The list, obtained by Itim from the rabbinate after a protracted legal battle, has sparked an uproar in Israel and around the Jewish world. I have been contacted by rabbis, politicians, Israeli and American consuls general and ambassadors, asking one question: Who is responsible for this mess?
If one asks Ashkenazi Chief Rabbi David Lau what happened, his argument – articulated in a letter his chief of staff sent to his CEO – is that a clerk went AWOL. According to Lau, Rabbi Itamar Tubul, the director of certifications and personal status at the rabbinate, issued a list without consulting anyone. The chief rabbi has asked the CEO to censure Tubul, thus, from his perspective, bringing an end to the travesty of the blacklist.

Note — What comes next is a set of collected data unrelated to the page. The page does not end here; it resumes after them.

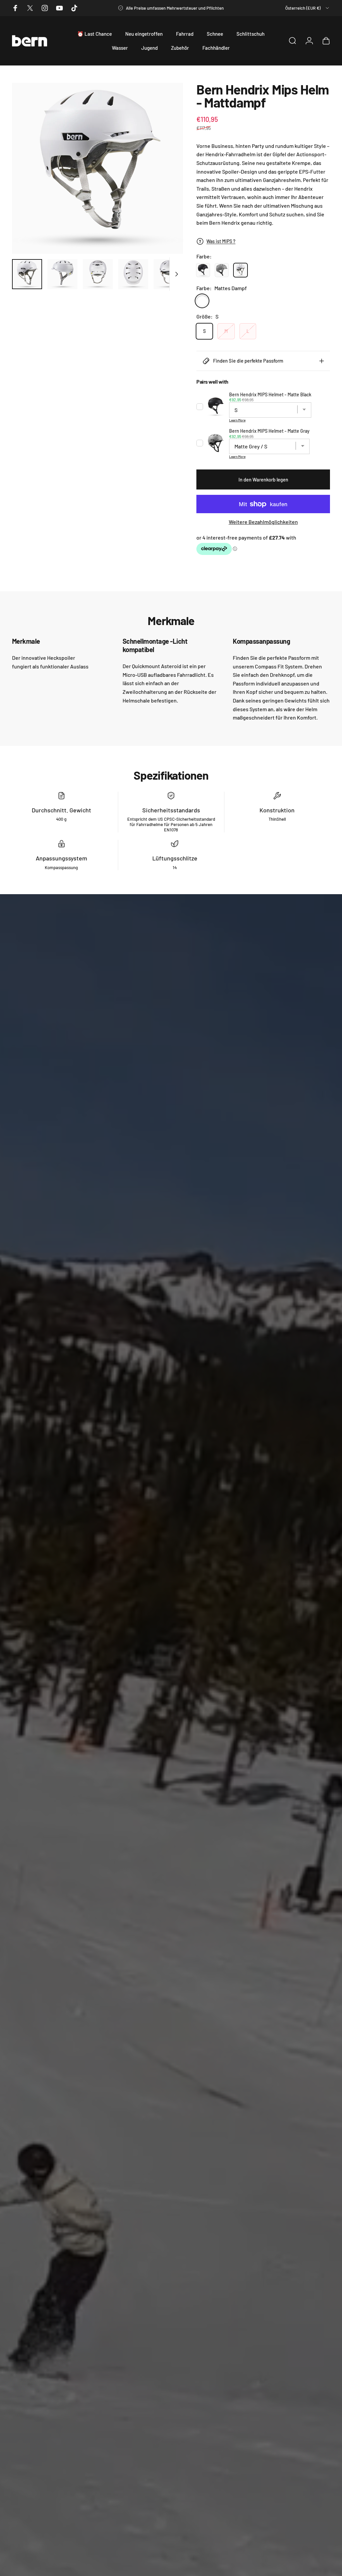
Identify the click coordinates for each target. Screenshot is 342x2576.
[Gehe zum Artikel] (27, 274)
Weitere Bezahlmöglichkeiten (263, 522)
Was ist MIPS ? (220, 241)
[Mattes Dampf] (202, 301)
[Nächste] (167, 168)
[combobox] (307, 8)
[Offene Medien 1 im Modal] (97, 168)
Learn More (237, 420)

But Rabbi Tubul didn’t cause the blacklist to be created. In fact, he is a manifestation of a systemic failure of the rabbinate, and in fact of Israel, to address the significance of the Jewish part of the Jewish State for the Jewish world.
“The state of Israel will be open for Jewish immigration and for the Ingathering of the Exiles,” Israel’s Declaration of Independence reads. “[I]t will be based on freedom, justice and peace as envisaged by the prophets of Israel; it will ensure complete equality of social and political rights to all its inhabitants irrespective of religion, race or sex; it will guarantee freedom of religion….”
But today, rather than support its historic role as a homeland for Jews around the world, Israel’s government — through the rabbinate which it empowers — chooses to delegitimize hundreds of communities and rabbis throughout the diaspora. Rather than embracing the diversity of the Jewish world and enabling Jews not born in Israel to make their home here, Israel pushes them away – purportedly in the name of halachah, or Jewish law.
As an Orthodox rabbi I want to state categorically that rejecting people’s Jewishness is anti-halachic. The halachah is clear: Jews are to be believed if they say they are Jewish. The rabbinate is undermining the very Judaism it wishes to sustain.
But of course, the present controversy isn’t only about halachah. It’s about power and accountability. The rabbinate has been allowed for too long to operate without any oversight, without any accountability, without any sense of its responsibility. This is not Rabbi Tubul’s problem, or the chief rabbi’s problem. It is the government’s problem.
If the State of Israel is to remain a life force for the Jewish people, it must restructure the power of the rabbinate, such that Jewish communities around the world will be welcomed and validated, not dismissed and disparaged. If we are to create a new model of Jewish peoplehood, one that balanced what was once referred to as Babylon and Jerusalem, then the suspicion of the diaspora by the religious authorities in Israel must be supplanted by a spirit of tolerance and acceptance.
Ultimately, times of crisis are also times of opportunity. The fractured relationship between Israel and the Jewish world can be healed and from these dark moments, we can emerge stronger. But the government of Israel must be willing to act boldly, and rethink if its behavior today is truly serving the interests of the Zionist enterprise. I’m convinced things can be better. But, to paraphrase the motto of the special forces unit in which Prime Minister Benjamin Netanyahu served, “One wins only if one dares.”
(Rabbi Seth [Shaul] Farber is the director of Itim: The Jewish Advocacy Center (www.itim.org.il), an organization that helps people navigate the religious authorities’ bureaucracy in Israel.)